I was about to reply when Thomas returned with a tray of coffee. He handed me a cup and retreated under the dismissive glare of Bluebeard. I sipped the black, bitter coffee and held it on my tongue for a moment before swallowing. Looking up at Bluebeard, his large frame silhouetted in the sunlight, I smiled.
“Then why the frantic searching if it’s so unimportant?”
“The room is of no importance,” he explained exasperated. “But I live a very orderly life. The idea of that key being lost, my property lost, out in the world for someone to find, for some stranger to open my chamber – I couldn’t stand the idea of it. That lost key haunted my dreams, kept me awake. I had to find it.”
“More uneasy than your beloved missing?” I asked between sips.
He sneered at me and thrust himself in the chair behind his desk. “Have you made any progress on her disappearance?”
“Some,” I admitted, finishing off the coffee. “Do you admit now that she has disappeared? Or are you still resistant to that theory?”
“I spent a lot of time thinking last night, Ms. Grey. Thinking about Laura. Reflecting on our relationship. You must be right. Laura wouldn’t go off, leaving her responsibilities behind.”

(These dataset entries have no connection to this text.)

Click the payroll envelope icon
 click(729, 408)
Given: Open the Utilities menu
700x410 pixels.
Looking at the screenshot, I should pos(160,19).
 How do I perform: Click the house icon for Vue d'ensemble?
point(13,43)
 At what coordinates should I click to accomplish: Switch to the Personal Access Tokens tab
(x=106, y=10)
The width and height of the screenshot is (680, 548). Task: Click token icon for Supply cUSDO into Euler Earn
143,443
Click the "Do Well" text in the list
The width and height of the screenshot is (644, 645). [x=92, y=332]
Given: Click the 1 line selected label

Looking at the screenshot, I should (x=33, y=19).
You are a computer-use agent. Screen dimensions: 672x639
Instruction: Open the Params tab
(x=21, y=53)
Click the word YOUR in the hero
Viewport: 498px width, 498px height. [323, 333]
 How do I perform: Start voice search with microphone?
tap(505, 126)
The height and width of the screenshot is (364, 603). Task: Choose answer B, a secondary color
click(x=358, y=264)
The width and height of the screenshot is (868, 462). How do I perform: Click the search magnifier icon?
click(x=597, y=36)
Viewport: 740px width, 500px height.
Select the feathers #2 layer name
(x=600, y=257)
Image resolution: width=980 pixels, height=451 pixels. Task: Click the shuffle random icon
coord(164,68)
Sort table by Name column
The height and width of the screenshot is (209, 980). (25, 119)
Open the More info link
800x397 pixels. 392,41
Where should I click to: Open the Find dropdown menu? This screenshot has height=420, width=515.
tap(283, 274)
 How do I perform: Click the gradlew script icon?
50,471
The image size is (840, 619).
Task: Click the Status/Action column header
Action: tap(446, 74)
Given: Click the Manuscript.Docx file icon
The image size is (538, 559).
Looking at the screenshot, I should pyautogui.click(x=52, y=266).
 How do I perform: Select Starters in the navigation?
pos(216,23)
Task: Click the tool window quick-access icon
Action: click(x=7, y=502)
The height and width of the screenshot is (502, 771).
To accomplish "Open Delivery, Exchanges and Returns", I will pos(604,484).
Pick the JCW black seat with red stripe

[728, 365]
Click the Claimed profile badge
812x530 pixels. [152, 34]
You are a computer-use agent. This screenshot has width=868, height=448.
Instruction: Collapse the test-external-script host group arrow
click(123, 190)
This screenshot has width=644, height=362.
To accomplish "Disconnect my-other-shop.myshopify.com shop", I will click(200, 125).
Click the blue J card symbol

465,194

I nodded and stood, my eyes and head finally adjusting to the room, to the man behind the desk. I walked to the windowed wall and looked out at an enormous maze of hedge in the distance.
“What is that?”
“What? Oh, the hedge? Haven’t you seen it yet?” He asked, surprised.
As I looked out the window at the acres of carefully carved branches, I suddenly remembered a photo from Laura’s apartment: swirls of greenery that I had assumed had been a microcosm, an ecological fingerprint of some obscure environmental relic Laura had wanted to save. But the scale had been far larger than I originally thought. Why would Laura have a photo of Bluebeard’s hedge on her refrigerator? And who took the picture, I wondered.
“Has anyone been out there?”
“To the hedge?” He turned and looked out the window, brow furrowed as though squinting to see through the greenery in the distance. “Surely you don’t think Laura has been lost out there all this time. She knows the path better than anyone. Well, almost anyone. Your brother is the designer afterall.”
“That’s what Hans has been working on? He didn’t say.”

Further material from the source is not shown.